Better consumer credit quality helped push the serious mortgage delinquency rate to its lowest level since the Great Recession, but originations remain low due to a combination of tighter underwriting standards and eroding homebuyer affordability, according to TransUnion.
The serious mortgage delinquency rate fell 25 basis points to 1.67% in the second quarter from a year ago, while mortgage originations declined by 0.6%. The 30-year mortgage rate shot up 14% during this same time frame, making it a likely contributor to falling origination volumes, at a time when home price appreciation also created financial hurdles for homebuyers.
A shift in lender strategy since the crisis also kept mortgage originations down; the subprime share of mortgage originations fell by nearly half since 2008 and product offerings also changed, which may have helped develop a less risky population of borrowers.
"The proliferation of subprime mortgage lending in the mid-2000s, among other market factors, led to massive increases in the percentage of borrowers 60+ days past due.
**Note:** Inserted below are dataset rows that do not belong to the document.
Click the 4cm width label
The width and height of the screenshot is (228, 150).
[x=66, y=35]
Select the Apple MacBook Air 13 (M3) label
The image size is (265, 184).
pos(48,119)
The metric, which traditionally had hovered around 2%, spiked to nearly 4% by Q2 2008 and peaked at over 7% in Q1 2010. Following the crisis, the tightening of lending standards has helped push the delinquency rate to much-improved levels," according to TransUnion's Industry Insights Report.
About 52% of scorable consumers had VantageScore 3.0 and credit scores of 661 and above, which most lenders consider prime or above, in the second quarter of 2008. This share jumped to 60% in this year's second quarter.
Like originations, the homeownership rate has also declined, holding steady at 64.2% since 3Q17 after hitting 70% at the beginning of the decade.